- TASK INSTRUCTIONS -
Your task is to copy the lines of the data below from the line holding "1881x708 pixels. How" through the line holding "Task: Click the 400k developers statistic", inclusive, exactly and with nothing added.
————————
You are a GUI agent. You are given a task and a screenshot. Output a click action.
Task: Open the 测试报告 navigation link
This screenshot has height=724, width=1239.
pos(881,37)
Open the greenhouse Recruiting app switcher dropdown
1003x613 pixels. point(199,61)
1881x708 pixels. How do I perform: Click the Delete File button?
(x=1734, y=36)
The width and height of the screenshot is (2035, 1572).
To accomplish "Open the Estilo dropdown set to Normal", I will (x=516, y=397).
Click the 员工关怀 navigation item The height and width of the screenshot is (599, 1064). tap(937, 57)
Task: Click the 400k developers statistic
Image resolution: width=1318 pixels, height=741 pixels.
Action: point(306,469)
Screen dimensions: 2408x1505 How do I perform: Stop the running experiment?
————————
- EXERCISE SOLUTION -
1881x708 pixels. How do I perform: Click the Delete File button?
(x=1734, y=36)
The width and height of the screenshot is (2035, 1572).
To accomplish "Open the Estilo dropdown set to Normal", I will (x=516, y=397).
Click the 员工关怀 navigation item The height and width of the screenshot is (599, 1064). tap(937, 57)
Task: Click the 400k developers statistic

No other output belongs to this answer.